Introduction

With 14 weeks of the season past, the statistics available to us are taking on more and more significance. As such, here is a post outlining my method for simulating the final Premier League table. This area has been written about extensively but what is scarce is the number of articles where (f)analysts outline their methods of running such a simulation – at least in terms that don’t require an in-depth knowledge of mathematics to fully comprehend. I must stress that I am no mathematician/statistician and that most of the information to follow I have adapted / taken from sources across the (f)analytics community. While I will make every effort to credit each of these sources, if something stands out as familiar please let me know so I can give credit where it is due.

Methodology

*Disclaimer* – This section is intended for those interested in the method behind such a simulation and my thoughts on why I have chosen to run it in this way. For those who just want the results feel free to skip this section.

The go-to method for running such an analysis is the Monte Carlo simulation. The Monte Carlo uses a random number and whether your input is above/below this number, it will either be classed as a win or a loss. This process is repeated anywhere from 100 (too few) – 1,000,000 (overkill?) times and an average of each iteration recorded. Personally, I use 10,100 iterations and discard the first 100 results, leaving 10,000 iterations for analysis. The problem with football is that you have 3 possible outcomes rather than the 2 you have in other sports such as baseball, basketball, and American football. To compensate for this, I follow Cassini’s method:

If the random number is lower than the probability of the away team winning, it is recorded as an away win.

If the random number is higher than an away win but lower than the chance of an away win + a draw, then the result is recorded as a draw.

If the random number is greater than that, the result is recorded as a home win.

That leads to the next issue: how do you find the probabilities for every game in the season? Bookmakers typically only price up matches for the following two weeks. If you want to simulate an entire season, you have to have a way of making your own odds.

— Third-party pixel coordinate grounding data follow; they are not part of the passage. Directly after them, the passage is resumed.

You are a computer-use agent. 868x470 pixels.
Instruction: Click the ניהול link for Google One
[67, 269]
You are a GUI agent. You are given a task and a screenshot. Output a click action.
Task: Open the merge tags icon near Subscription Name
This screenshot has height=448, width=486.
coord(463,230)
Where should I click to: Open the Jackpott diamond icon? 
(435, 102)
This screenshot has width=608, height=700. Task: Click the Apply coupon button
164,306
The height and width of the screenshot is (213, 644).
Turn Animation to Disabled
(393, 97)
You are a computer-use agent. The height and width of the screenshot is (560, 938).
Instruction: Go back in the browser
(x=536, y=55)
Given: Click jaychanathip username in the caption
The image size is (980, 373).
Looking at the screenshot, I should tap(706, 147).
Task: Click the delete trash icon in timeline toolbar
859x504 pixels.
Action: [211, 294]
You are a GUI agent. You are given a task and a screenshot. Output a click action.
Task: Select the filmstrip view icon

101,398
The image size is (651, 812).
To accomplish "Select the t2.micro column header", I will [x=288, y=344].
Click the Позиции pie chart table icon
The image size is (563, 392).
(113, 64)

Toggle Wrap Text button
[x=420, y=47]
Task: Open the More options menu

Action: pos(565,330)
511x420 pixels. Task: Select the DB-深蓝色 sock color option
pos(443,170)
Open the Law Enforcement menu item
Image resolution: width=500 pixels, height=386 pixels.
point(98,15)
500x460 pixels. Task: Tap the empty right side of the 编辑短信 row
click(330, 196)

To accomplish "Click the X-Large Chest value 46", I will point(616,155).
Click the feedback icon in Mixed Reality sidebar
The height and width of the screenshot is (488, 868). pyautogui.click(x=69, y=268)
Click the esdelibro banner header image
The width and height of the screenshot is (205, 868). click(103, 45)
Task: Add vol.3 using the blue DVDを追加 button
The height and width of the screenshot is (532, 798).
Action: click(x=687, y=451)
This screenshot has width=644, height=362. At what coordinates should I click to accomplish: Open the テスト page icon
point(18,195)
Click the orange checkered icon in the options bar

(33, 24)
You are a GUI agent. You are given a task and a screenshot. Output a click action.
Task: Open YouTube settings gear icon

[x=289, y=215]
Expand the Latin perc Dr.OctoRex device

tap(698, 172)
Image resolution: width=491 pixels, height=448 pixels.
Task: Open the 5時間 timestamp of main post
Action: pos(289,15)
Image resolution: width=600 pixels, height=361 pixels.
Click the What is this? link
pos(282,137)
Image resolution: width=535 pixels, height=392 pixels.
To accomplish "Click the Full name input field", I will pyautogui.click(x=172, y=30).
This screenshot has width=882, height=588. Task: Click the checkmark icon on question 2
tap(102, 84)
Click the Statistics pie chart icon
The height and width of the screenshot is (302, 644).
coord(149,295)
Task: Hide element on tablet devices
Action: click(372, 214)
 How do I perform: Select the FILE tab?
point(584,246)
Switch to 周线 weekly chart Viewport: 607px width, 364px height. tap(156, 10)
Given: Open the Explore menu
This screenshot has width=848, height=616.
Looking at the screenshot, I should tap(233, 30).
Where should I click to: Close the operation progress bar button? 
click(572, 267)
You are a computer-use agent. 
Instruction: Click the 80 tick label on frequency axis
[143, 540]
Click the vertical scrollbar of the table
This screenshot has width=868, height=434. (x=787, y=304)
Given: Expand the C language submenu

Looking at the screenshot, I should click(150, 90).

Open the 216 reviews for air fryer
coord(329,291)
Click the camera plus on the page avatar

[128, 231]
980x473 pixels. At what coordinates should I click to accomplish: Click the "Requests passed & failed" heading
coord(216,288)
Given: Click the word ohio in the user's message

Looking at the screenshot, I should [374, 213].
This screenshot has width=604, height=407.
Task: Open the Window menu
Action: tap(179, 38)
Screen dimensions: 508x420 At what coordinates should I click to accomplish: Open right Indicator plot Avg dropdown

              Formulating Probabilities:

I generally use my own rating system to formulate odds for games, but I’d need to write another article to explain my methodology for that, so for this I’m going to use TSR [Total Shot Ratio: Shots For/(Shots For + Shots Against)]

Mark Taylor wrote an article for Pinnacle in which he outlines a method to convert TSR to odds. Using this method, we can find the chance of two teams winning a match. Let’s take the upcoming match between Watford and Everton as our example:

Watford have a TSR of 0.45

Everton have a TSR of 0.53

I add in a slight home advantage at this stage as TSR doesn’t account for this. Then following Taylor’s method we get each team’s chance of winning:

Watford: 41.08%

Everton: 49.93%

The problem here is that we haven’t taken the draw into consideration. By multiplying the chances of Watford and Everton winning and adding an inflation figure to bring it in line with sports betting markets (I’ve found +0.15 to work best) we get the probability for the draw: 35.5%.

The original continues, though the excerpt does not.